### What this task involves:
Nothing beyond the line containing "Task: Click the install" should be printed; print each line exactly from the first line of the listing below through it.

### Source information:
*-*-*
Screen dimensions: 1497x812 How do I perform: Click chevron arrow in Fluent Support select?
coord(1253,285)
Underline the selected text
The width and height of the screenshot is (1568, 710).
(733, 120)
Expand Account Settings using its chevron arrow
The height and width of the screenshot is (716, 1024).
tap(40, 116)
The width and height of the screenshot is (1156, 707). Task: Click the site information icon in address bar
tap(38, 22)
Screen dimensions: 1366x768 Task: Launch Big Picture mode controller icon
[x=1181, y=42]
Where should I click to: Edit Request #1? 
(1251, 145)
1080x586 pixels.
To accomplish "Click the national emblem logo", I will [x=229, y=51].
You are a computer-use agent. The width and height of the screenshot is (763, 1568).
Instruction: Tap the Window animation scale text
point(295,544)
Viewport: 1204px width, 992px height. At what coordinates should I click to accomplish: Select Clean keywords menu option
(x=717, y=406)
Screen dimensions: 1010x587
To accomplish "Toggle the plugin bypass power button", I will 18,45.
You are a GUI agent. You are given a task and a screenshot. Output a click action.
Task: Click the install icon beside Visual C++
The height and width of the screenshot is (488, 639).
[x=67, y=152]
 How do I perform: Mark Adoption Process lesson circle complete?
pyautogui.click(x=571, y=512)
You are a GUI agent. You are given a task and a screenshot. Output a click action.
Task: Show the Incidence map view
*-*-*
### Answer section:
Screen dimensions: 1497x812 How do I perform: Click chevron arrow in Fluent Support select?
coord(1253,285)
Underline the selected text
The width and height of the screenshot is (1568, 710).
(733, 120)
Expand Account Settings using its chevron arrow
The height and width of the screenshot is (716, 1024).
tap(40, 116)
The width and height of the screenshot is (1156, 707). Task: Click the site information icon in address bar
tap(38, 22)
Screen dimensions: 1366x768 Task: Launch Big Picture mode controller icon
[x=1181, y=42]
Where should I click to: Edit Request #1? 
(1251, 145)
1080x586 pixels.
To accomplish "Click the national emblem logo", I will [x=229, y=51].
You are a computer-use agent. The width and height of the screenshot is (763, 1568).
Instruction: Tap the Window animation scale text
point(295,544)
Viewport: 1204px width, 992px height. At what coordinates should I click to accomplish: Select Clean keywords menu option
(x=717, y=406)
Screen dimensions: 1010x587
To accomplish "Toggle the plugin bypass power button", I will 18,45.
You are a GUI agent. You are given a task and a screenshot. Output a click action.
Task: Click the install icon beside Visual C++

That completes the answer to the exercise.